_Work required:_ Find how many lines in the listing below include the word "computer". Give that number only.

_Dataset records:_
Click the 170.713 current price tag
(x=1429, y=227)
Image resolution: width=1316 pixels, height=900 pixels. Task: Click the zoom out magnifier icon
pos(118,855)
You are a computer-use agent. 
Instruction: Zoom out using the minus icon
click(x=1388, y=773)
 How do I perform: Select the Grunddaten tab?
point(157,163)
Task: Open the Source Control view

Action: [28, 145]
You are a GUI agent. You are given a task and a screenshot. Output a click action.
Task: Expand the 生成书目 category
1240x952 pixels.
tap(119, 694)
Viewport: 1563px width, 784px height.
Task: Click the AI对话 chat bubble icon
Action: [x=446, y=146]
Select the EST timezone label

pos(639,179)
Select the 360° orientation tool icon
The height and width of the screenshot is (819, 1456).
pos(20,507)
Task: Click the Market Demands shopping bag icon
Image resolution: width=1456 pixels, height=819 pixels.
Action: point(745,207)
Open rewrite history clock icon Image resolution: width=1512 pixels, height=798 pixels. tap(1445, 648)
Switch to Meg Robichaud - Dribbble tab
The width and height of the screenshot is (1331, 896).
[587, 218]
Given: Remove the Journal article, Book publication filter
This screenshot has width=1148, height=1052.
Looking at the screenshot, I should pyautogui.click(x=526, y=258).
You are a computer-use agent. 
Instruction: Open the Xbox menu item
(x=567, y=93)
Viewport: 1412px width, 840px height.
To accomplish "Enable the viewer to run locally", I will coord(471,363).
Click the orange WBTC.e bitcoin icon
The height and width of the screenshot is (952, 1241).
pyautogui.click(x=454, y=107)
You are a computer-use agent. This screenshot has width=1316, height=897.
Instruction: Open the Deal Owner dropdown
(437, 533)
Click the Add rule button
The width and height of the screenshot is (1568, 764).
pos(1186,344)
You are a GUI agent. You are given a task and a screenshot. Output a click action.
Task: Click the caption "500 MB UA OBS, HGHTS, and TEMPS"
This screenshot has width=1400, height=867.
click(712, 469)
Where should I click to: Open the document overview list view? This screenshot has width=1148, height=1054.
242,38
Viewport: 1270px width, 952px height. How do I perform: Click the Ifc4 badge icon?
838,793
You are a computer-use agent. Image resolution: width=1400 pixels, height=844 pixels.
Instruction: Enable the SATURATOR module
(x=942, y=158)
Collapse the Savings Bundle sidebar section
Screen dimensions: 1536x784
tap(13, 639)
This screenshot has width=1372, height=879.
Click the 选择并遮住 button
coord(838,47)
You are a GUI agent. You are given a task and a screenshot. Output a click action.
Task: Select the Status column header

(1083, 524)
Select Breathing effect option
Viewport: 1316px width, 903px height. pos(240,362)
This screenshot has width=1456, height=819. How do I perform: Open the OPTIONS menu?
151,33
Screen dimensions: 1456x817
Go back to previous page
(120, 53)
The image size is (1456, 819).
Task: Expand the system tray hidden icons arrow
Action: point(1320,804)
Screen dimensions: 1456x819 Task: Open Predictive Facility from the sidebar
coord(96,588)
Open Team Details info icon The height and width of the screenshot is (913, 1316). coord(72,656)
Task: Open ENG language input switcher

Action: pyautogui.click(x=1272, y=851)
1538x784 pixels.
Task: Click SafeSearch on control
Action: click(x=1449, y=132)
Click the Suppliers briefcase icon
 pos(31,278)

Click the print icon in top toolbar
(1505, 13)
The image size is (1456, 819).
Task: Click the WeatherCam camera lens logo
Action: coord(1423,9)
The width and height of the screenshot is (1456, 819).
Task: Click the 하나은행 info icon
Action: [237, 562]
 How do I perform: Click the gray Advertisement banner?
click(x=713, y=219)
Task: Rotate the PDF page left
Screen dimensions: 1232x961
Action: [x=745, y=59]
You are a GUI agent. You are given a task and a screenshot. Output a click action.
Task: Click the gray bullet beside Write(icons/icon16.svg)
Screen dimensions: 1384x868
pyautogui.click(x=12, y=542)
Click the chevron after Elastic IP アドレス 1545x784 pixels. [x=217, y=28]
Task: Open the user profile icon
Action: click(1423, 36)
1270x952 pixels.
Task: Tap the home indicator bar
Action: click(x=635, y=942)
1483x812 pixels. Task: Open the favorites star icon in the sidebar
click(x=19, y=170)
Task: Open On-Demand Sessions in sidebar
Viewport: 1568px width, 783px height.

_Response to this task:_ 4